Título: Destinação de créditos opõe Brasil aos EUA
Autor: Paulo Sotero, Raquel Massote
Fonte: O Estado de São Paulo, 02/04/2006, Economia & Negócios, p. B8

Brasil quer foco nas PPPs, mas Estados Unidos querem ampliar benefício para pequenas e médias empresas

Um dos principais embates na reunião anual do Banco Inter-Americano de Desenvolvimento (BID), de segunda a quarta-feira, será entre a posição americana e a brasileira (e de outros países latino-americanos) na questão do aumento dos empréstimos da instituição ao setor privado.

O Brasil e outros membros do BID querem que a ampliação dos financiamentos ao setor privado seja direcionada para investimentos em infra-estrutura e para as parecerias público-privadas (PPPs). Os EUA, porém, defendem que os empréstimos para o setor privado beneficiem pequenas e médias empresas. Em outro ponto polêmico, brasileiros e americanos devem protagonizar a discussão em torno do perdão de dívidas de países muito pobres da região. O Brasil já sinaliza que vai defender que o socorro às nações pobres, por meio do Fundo de Operações Especiais (FOE) do BID, seja preferencialmente arcado pelos países ricos.
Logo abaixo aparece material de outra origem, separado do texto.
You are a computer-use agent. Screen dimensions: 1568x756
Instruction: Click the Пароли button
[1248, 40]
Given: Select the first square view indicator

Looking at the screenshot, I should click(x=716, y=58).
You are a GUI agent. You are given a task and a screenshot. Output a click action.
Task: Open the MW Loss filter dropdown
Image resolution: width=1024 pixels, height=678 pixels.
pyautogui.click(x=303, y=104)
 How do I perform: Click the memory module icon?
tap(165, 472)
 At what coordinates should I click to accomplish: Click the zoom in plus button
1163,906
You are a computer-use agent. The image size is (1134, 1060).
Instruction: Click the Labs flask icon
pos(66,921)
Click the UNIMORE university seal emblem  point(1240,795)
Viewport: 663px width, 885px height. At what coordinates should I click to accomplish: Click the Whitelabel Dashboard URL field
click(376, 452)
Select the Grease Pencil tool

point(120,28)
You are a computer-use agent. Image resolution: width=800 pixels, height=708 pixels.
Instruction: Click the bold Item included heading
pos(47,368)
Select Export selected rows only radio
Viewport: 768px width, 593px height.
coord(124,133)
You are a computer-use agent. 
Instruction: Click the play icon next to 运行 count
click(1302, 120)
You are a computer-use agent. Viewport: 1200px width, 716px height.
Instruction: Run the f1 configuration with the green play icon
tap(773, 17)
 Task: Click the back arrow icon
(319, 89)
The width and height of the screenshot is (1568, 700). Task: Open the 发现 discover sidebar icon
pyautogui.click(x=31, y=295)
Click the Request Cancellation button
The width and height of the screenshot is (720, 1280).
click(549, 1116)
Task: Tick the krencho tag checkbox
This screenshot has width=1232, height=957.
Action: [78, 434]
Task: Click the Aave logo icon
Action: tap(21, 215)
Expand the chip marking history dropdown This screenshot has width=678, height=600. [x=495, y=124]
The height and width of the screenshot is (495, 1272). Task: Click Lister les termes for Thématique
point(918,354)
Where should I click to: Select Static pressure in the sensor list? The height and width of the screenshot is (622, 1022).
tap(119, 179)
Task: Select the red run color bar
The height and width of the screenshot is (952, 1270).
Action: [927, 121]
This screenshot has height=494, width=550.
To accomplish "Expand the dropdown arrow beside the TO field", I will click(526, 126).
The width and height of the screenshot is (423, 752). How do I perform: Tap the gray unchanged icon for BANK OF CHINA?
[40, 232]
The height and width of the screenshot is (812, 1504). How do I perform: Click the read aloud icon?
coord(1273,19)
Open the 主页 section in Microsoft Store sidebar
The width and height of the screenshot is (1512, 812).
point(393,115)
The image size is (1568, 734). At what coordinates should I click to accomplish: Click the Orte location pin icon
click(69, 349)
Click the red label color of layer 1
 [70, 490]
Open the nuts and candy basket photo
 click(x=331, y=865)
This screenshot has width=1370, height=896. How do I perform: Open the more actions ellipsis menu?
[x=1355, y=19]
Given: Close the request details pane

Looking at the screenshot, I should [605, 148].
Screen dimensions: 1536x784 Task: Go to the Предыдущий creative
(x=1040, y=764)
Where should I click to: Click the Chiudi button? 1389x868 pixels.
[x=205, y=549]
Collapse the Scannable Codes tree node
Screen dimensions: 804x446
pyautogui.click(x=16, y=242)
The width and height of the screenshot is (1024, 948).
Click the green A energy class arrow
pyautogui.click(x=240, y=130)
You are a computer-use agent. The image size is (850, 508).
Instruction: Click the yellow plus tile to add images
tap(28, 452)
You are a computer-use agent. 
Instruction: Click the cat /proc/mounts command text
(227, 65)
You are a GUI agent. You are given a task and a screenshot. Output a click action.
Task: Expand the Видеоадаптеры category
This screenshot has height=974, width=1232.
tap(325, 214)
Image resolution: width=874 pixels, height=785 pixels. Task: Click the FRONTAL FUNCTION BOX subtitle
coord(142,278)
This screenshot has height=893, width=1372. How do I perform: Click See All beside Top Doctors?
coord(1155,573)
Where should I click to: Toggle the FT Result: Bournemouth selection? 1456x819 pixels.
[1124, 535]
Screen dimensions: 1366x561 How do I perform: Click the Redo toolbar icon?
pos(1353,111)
No que se refere aos empréstimos, para os americanos, investimentos em infra-estrutura ou em PPPs acabam sendo formas de financiar o setor público, que geralmente está por trás destes projetos. O BID hoje pode emprestar até 10% de sua carteira anual para o setor privado. Na realidade, empresta de 3% a 4%. Como os governos dos países-membros, na sua quase totalidade, enfrentam severas restrições fiscais, e têm dificuldade em assumir novas dívidas, a instituição precisa ampliar seu mandato para emprestar mais para o setor privado, caso pretenda continuar estimulando o desenvolvimento.

O presidente do BID, Luis Alberto Moreno, acha que o banco pode se envolver com as PPPs no Brasil (ver matéria abaixo), o que o coloca mais próximo da posição brasileira do que da americana.

Recentemente, em Washington, o secretário-assistente do Tesouro americano para assuntos internacionais, Clay Lowery, confirmou que o principal foco dos EUA, no caso da ampliação do financiamento ao setor privado, são de fato as pequenas e médias empresas. "É aí que reside a criação de empregos", disse.

Segundo o secretário-assistente, os EUA querem que a abertura para o setor privado beneficie "aqueles que têm menos oportunidades". Para ele, este objetivo será atingido "através do desenvolvimento das pequenas e médias empresas, e não necessariamente por meio de grandes projetos de infra-estrutura".

Lowery, que está chefiando a delegação americana na reunião de Belo Horizonte, acrescentou que o pacote que o BID preparou para ampliar a participação privada não aborda os temas que interessam ao seu país. "Esta é uma das nossa grandes preocupações", disse.

DÍVIDAS

Ele também explicou que outro dos objetivos americanos na reunião é envolver a instituição nas iniciativas de perdão das dívidas, a exemplo do que foi adotado por outras instituições financeiras multilaterais. "Nós temos feito algumas sugestões sobre como aliviar os países mais pobres da América Latina das suas dívidas junto ao BID", disse Lowery, lembrando que uma grande iniciativa deste tipo vem sendo tocada pelo Fundo Monetário Internacional (FMI), Banco Mundial e pelo Banco Africano de Desenvolvimento nos últimos anos. "O BID, de certa forma, ficou de fora", observou.

O ministro do Planejamento, Paulo Bernardo, governador do Brasil no BID, já sinalizou que é necessário, a princípio, "olhar os impactos" da medida. "Se nós tomarmos uma medida de não cobrá-los, isso tem um impacto no fundo e nós precisamos discutir quem vai cobrir esse impacto", disse. Mais explícito, o secretário de Economia do México, Francisco Dias, enfatizou que o perdão teria que ser feito pelos países ricos.

"A posição do México e do Brasil é a mesma: estamos de acordo, desde que os demais países da região não sejam prejudicados", disse, após se encontrar com Bernardo. O brasileiro também recebeu o ministro da Fazenda da Bolívia, Luis Alberto Arce Catacora, que revelou que a dívida do país com o BID chega a US$ 1,6 bilhão. O montante da dívida dos países pobres chegaria a US$ 3,5 bilhões envolvendo Bolívia, Guiana, Haiti, Honduras e Nicarágua.